Question: Someone in my writing group commented that my protagonist isn't very likeable. He's really not a very nice guy, does he have to be likeable? Can't he just be who he is?
Answer: Usually the reader identifies with the protagonist. He is "for" the main character, who is usually a "good guy." In some cases he may be an anti- hero. Someone who finds himself acting unexpectedly in a heroic manner, and we can all identify with an underdog, most of us having been one at one time or another.
There are exceptions, of course, but main characters who lie, cheat, steal, murder or otherwise do bad things are difficult for readers to identify with. Readers aspire, yes, nearly all of them, to be admirable. So if the main character isn't nice-- or at least motivated well enough so the reader can say, "I might have acted like that-- then they will have difficulty identifying with that main character.
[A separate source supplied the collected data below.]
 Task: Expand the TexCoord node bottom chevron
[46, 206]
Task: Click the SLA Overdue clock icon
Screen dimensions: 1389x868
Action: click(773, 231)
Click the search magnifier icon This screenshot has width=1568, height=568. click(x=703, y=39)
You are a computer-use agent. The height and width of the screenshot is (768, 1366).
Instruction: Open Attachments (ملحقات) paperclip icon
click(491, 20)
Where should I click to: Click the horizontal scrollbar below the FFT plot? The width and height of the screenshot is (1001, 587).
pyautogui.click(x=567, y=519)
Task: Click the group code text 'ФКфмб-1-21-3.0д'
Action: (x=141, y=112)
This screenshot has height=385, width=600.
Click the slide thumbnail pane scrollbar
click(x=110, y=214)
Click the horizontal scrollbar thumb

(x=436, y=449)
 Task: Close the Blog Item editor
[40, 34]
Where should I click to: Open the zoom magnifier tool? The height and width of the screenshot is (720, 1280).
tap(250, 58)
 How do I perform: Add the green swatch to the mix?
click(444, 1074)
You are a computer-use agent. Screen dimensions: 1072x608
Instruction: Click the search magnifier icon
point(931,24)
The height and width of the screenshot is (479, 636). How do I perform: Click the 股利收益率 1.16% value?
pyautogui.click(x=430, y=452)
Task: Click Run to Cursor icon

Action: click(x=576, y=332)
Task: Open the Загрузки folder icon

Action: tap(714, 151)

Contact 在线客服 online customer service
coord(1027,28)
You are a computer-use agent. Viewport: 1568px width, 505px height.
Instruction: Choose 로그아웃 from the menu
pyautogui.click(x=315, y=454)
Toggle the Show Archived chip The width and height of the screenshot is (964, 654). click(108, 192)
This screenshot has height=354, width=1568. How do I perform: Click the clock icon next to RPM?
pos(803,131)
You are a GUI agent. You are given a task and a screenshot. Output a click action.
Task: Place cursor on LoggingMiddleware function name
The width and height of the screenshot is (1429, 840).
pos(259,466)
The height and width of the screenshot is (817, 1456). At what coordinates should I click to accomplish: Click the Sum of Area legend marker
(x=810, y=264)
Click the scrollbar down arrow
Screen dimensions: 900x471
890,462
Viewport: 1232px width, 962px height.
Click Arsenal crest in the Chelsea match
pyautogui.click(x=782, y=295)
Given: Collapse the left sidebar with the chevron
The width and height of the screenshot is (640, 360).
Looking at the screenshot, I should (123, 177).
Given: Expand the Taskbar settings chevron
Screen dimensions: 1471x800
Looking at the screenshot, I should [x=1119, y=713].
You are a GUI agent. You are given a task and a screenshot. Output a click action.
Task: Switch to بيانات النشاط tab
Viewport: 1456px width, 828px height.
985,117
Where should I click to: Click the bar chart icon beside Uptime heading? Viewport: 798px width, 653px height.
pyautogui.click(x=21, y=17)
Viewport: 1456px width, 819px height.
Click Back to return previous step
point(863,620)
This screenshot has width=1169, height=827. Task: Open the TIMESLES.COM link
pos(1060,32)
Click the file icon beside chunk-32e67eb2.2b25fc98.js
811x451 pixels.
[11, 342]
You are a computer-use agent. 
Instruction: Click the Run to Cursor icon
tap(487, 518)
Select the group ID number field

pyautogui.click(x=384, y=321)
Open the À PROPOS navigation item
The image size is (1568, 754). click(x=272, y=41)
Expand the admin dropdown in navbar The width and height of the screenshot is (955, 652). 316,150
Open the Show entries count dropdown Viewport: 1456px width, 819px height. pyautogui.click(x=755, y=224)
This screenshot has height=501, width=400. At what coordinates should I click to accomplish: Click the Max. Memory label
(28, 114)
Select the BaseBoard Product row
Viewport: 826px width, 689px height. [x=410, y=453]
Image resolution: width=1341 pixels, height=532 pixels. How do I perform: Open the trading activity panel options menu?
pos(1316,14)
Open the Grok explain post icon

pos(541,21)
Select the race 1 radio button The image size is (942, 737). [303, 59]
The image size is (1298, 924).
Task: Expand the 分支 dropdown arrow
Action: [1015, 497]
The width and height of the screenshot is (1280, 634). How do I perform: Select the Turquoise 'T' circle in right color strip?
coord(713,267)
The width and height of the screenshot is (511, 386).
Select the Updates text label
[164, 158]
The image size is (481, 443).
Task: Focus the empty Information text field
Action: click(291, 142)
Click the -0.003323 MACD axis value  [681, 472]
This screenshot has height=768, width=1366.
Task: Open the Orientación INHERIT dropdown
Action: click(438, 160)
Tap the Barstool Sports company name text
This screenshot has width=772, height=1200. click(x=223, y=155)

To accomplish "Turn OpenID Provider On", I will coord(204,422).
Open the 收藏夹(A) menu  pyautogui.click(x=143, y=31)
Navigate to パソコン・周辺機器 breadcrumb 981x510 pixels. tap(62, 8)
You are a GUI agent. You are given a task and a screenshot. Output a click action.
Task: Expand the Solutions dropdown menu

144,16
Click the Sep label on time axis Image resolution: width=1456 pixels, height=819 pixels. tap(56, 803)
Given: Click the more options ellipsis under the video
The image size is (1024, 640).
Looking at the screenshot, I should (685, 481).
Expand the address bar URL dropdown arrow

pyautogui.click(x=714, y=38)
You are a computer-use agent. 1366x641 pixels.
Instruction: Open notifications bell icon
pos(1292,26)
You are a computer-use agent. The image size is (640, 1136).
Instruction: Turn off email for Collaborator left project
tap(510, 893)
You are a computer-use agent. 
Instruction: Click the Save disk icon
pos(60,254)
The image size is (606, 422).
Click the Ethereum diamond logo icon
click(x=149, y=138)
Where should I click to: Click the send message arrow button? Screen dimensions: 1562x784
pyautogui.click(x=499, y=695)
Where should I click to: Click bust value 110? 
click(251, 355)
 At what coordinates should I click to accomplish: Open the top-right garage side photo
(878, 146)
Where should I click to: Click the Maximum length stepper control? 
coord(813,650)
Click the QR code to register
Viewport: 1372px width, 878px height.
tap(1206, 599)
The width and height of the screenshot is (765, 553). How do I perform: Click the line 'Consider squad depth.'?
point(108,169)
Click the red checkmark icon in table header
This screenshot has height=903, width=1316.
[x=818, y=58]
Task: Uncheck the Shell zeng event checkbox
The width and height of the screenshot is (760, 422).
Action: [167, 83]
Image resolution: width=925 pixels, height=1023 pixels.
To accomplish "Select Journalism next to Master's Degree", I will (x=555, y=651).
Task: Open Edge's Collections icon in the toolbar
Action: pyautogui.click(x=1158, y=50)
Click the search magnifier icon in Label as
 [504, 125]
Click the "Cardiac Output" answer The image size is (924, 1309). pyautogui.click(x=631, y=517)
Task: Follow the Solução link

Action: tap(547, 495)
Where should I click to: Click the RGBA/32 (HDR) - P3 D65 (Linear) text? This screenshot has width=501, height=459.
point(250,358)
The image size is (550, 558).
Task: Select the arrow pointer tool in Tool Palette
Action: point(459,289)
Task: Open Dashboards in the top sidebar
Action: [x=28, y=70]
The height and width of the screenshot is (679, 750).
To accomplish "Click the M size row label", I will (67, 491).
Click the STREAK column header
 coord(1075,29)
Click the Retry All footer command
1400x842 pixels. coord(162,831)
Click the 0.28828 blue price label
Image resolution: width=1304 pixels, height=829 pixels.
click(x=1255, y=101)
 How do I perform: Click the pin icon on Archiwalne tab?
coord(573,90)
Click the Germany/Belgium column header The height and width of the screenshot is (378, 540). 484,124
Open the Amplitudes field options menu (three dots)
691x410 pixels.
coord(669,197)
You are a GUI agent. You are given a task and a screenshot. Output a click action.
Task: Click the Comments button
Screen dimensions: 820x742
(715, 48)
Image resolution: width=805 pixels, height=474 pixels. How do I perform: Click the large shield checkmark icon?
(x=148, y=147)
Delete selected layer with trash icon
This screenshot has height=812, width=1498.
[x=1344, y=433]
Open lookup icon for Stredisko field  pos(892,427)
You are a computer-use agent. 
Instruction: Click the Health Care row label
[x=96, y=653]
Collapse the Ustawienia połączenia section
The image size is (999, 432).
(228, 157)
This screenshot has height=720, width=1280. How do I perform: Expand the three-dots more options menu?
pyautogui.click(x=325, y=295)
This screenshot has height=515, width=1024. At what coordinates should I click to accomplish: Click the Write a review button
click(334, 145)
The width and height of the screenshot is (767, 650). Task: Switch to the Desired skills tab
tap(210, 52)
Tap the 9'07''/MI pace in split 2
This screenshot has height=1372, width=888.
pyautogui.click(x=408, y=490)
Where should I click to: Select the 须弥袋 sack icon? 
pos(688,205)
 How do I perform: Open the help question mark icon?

Even those who love literary stories read to experience vicariously lives, other wheres, and other times. It was no fool who said, "We are the sum of our experiences, not the sum of our possessions."
When we create a story, we also create an experience for our reader. Not all such experiences have to be pleasant, but when they are unpleasant, we must give the reader plenty of reason to stick around. Scarlet O'Hara wasn't "nice" but we all understood why she acted as she did.
Understanding why the characters act as they do is often the key.